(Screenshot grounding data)
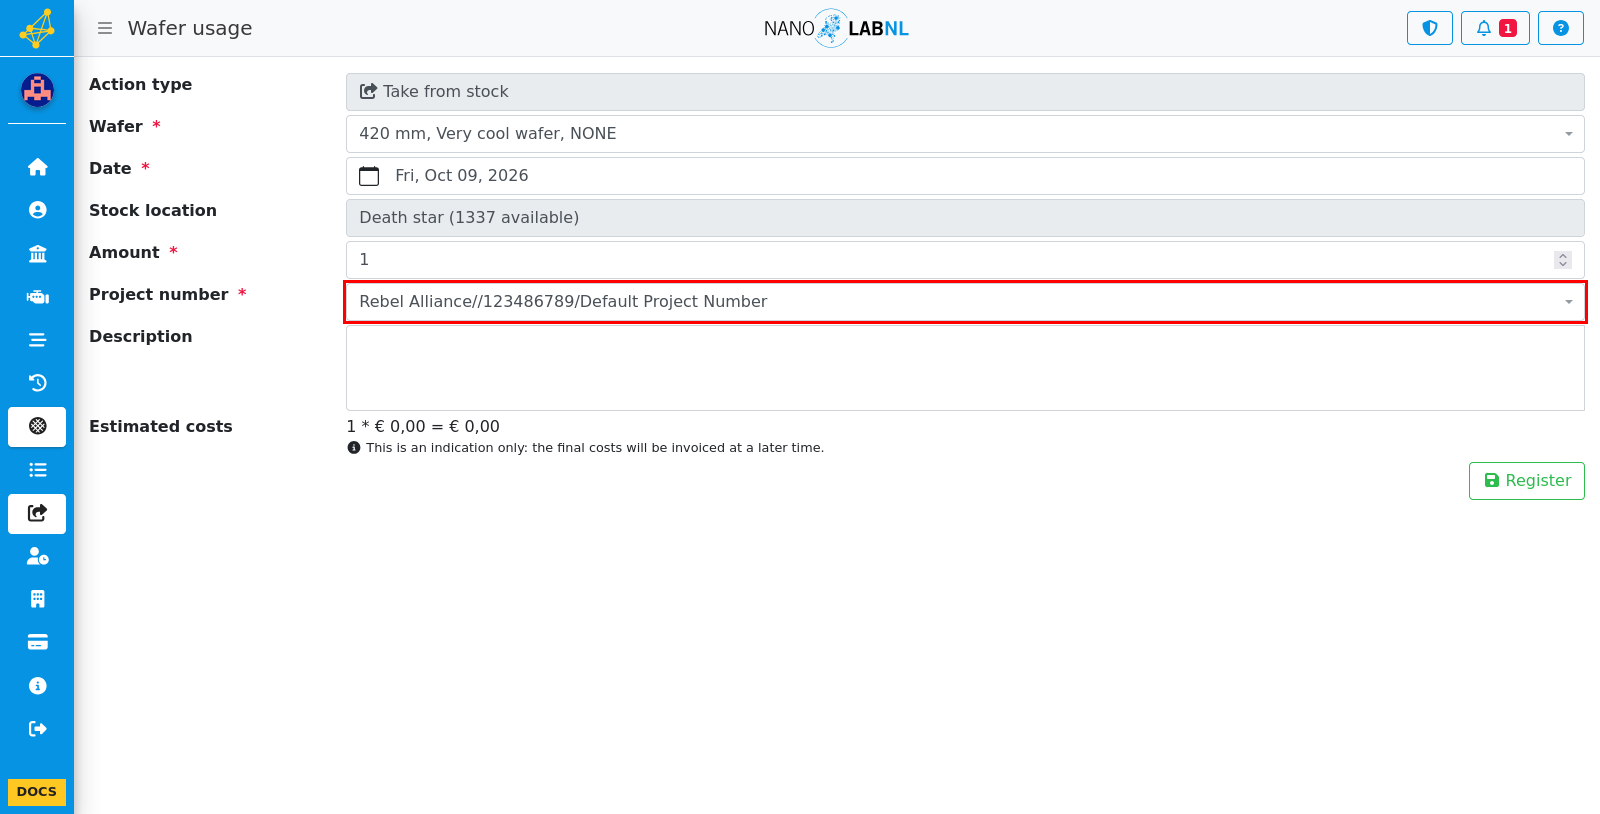Open the help question mark button
1600x814 pixels.
[x=1560, y=28]
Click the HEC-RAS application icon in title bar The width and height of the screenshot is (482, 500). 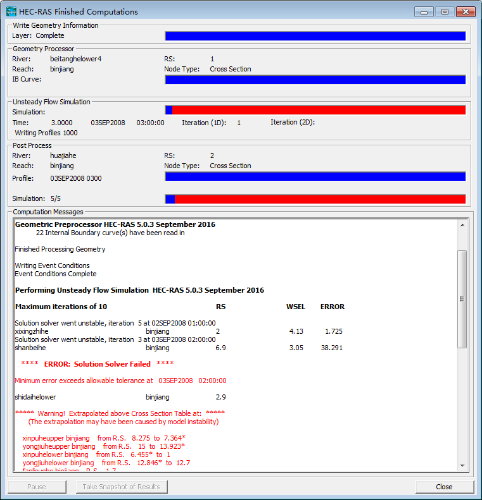11,12
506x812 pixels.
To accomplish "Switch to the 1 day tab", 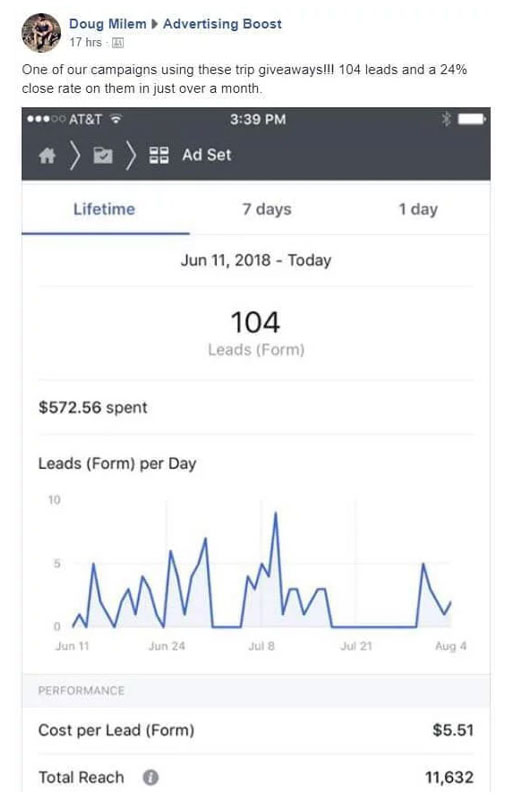I will click(x=418, y=209).
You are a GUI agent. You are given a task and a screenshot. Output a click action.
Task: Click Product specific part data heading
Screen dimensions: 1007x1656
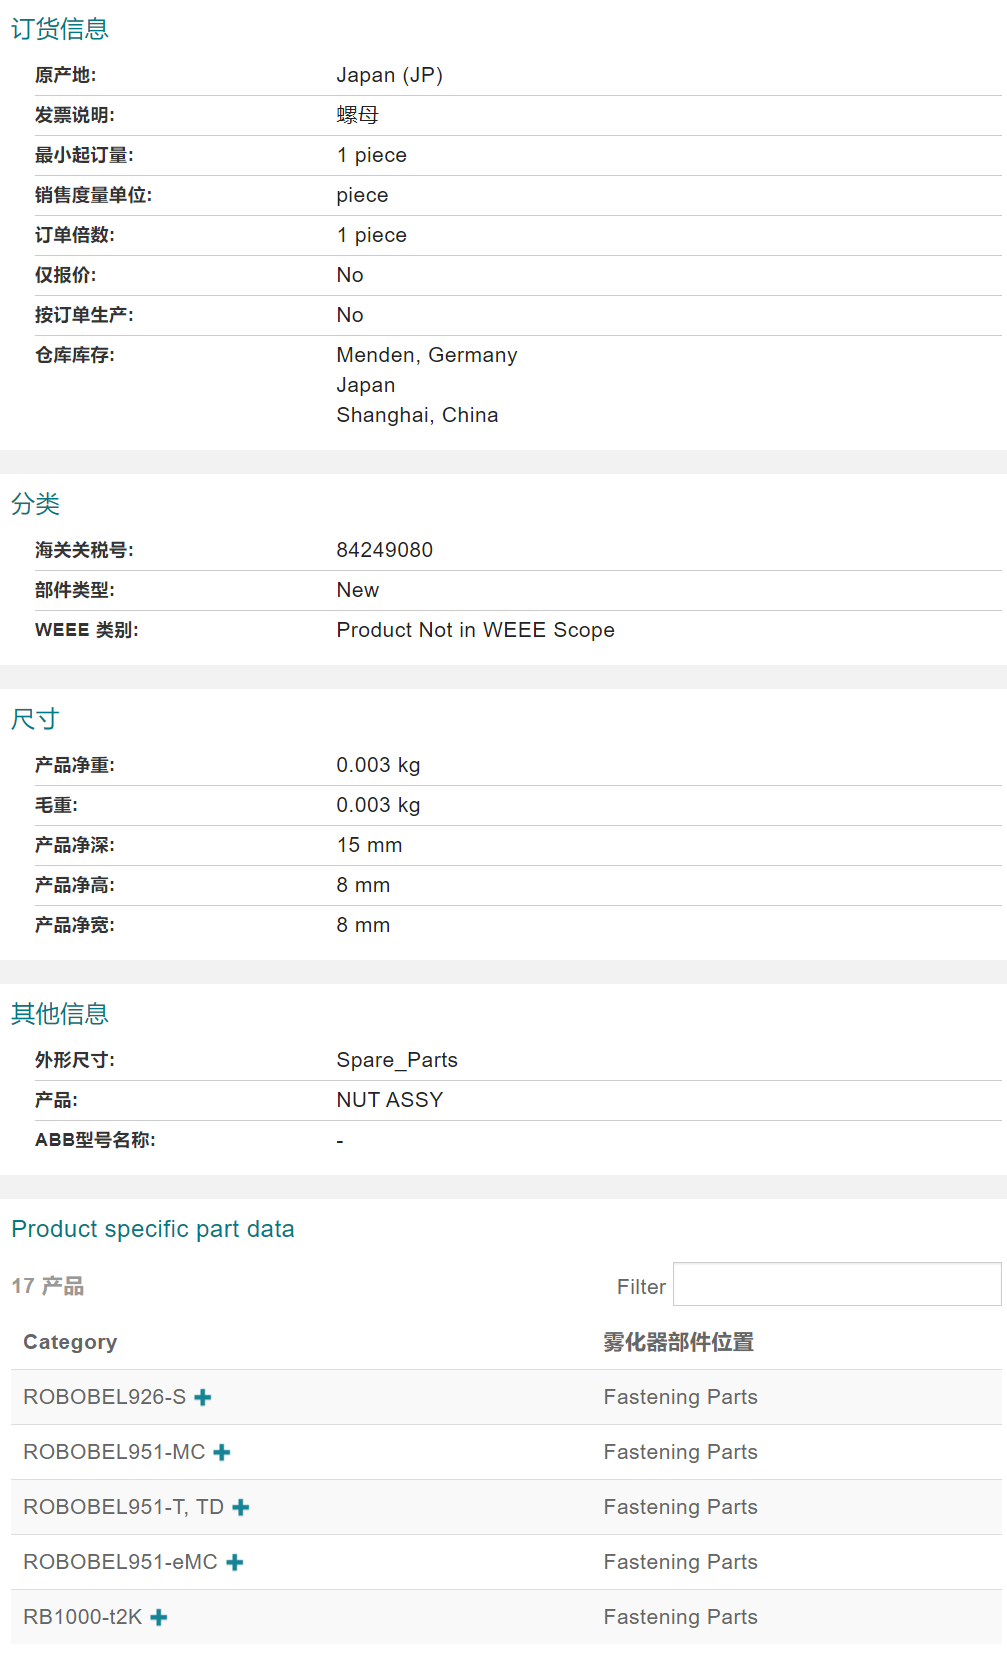pos(153,1229)
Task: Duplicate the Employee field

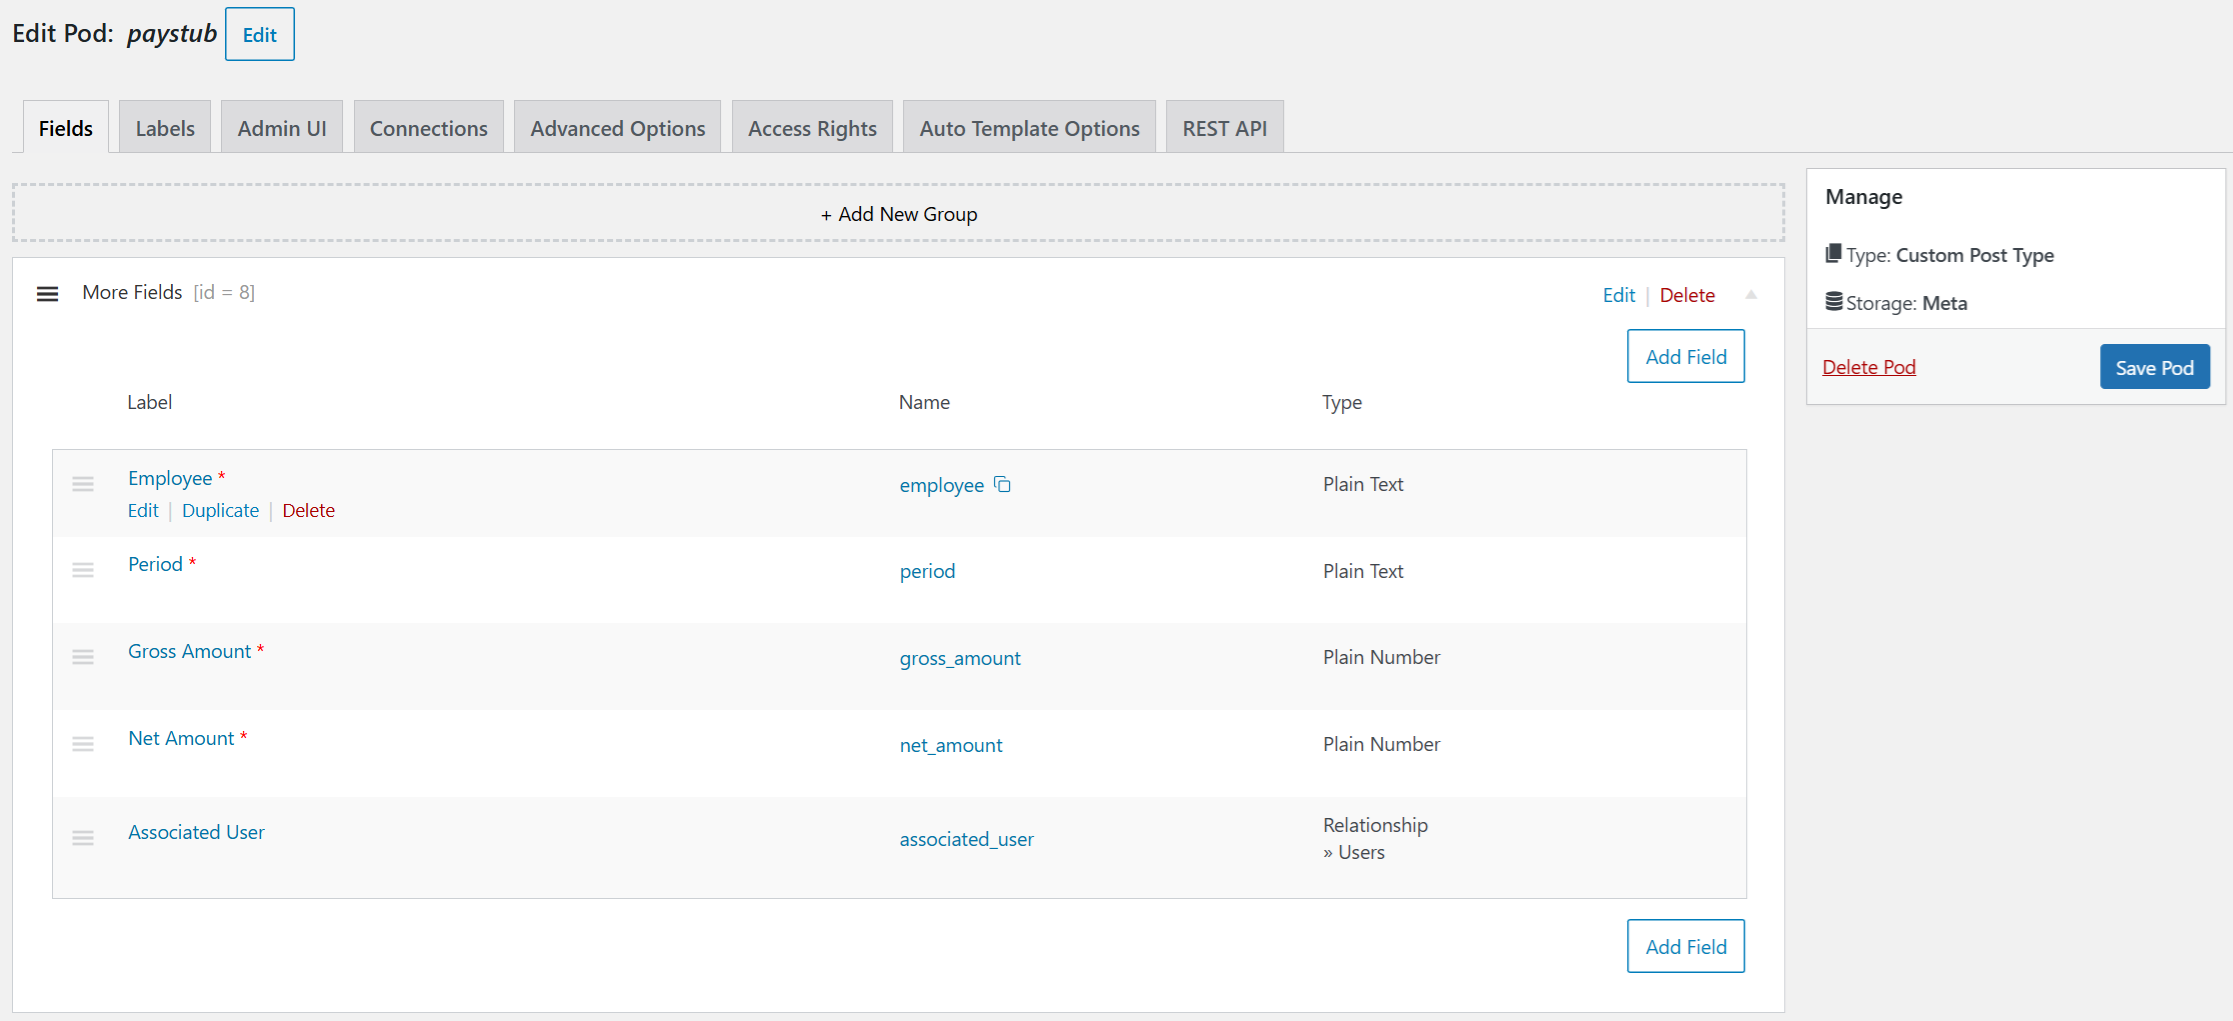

Problem:
Leave the pictures out. Transcribe exactly the lines from the one with "Task: Click Product" through the end of the records.

Exercise response:
Task: Click Product specific part data heading
Screen dimensions: 1007x1656
pos(153,1229)
Task: Duplicate the Employee field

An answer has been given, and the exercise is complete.